INSTRUCTIONS FOR THE TASK. Set down exactly the lines from the one containing "Cazuri și soluții pentru gaze" through the end of the records below, both included, and nothing else.

Stored data entries
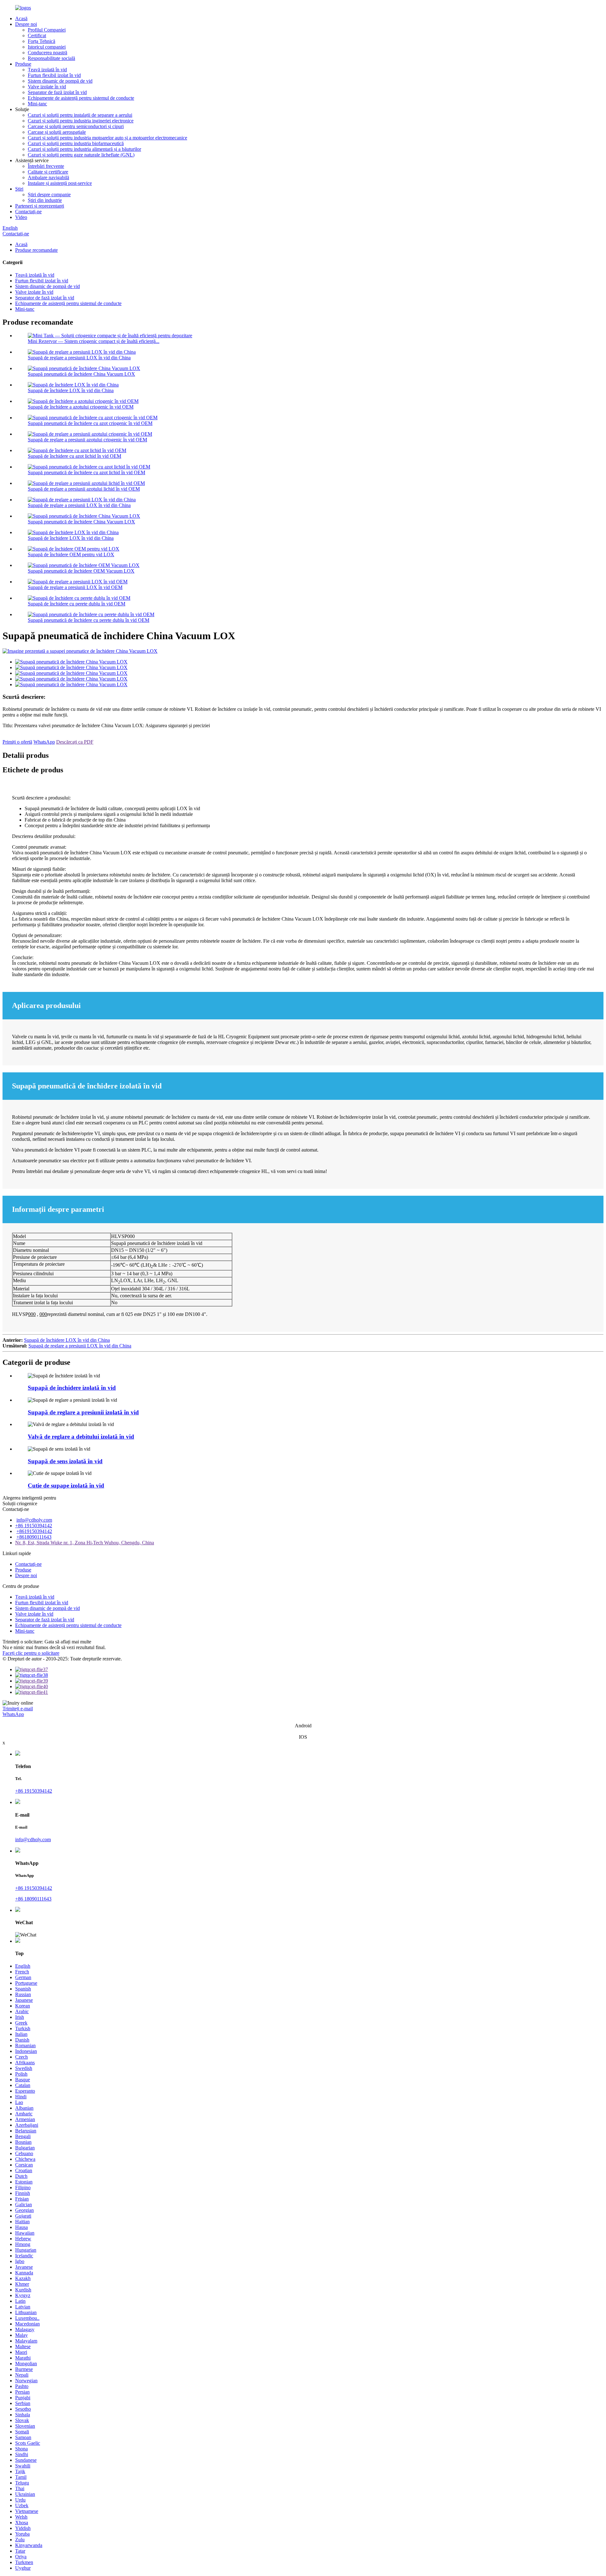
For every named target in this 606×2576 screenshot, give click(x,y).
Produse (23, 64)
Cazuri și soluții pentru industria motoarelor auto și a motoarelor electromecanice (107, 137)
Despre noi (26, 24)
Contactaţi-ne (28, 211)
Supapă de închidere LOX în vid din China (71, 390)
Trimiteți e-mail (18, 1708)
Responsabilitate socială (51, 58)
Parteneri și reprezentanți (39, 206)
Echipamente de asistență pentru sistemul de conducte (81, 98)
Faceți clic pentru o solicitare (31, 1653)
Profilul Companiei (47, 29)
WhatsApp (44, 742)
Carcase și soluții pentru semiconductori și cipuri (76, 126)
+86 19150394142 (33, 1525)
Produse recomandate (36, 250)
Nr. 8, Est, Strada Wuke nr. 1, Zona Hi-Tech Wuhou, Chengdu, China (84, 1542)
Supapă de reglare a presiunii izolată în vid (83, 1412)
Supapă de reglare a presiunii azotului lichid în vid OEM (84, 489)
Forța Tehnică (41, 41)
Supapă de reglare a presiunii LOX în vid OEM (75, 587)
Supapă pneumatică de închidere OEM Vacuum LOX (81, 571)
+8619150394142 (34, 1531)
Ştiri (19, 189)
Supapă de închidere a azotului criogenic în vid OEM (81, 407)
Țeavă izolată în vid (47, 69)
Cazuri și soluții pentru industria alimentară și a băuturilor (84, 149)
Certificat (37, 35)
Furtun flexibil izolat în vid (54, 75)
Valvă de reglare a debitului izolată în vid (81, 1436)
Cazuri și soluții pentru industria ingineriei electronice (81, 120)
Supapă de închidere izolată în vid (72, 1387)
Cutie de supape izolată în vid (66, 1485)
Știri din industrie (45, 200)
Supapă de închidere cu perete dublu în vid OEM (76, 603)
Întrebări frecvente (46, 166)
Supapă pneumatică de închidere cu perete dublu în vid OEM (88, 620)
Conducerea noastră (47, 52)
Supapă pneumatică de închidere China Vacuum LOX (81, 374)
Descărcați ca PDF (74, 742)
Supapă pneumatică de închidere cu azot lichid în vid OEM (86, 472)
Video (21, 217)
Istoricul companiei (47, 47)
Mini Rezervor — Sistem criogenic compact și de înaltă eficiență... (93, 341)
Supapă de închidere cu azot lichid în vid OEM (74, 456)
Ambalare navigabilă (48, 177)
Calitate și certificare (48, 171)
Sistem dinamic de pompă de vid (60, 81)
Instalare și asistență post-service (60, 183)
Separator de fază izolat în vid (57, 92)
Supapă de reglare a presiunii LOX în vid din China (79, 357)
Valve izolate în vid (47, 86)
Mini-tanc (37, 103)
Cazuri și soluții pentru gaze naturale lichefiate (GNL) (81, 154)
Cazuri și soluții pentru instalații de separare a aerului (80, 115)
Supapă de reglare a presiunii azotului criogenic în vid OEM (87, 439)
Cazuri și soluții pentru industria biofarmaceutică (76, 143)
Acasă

OUTPUT.
Cazuri și soluții pentru gaze naturale lichefiate (GNL) (81, 154)
Cazuri și soluții pentru instalații de separare a aerului (80, 115)
Supapă de reglare a presiunii azotului criogenic în vid OEM (87, 439)
Cazuri și soluții pentru industria biofarmaceutică (76, 143)
Acasă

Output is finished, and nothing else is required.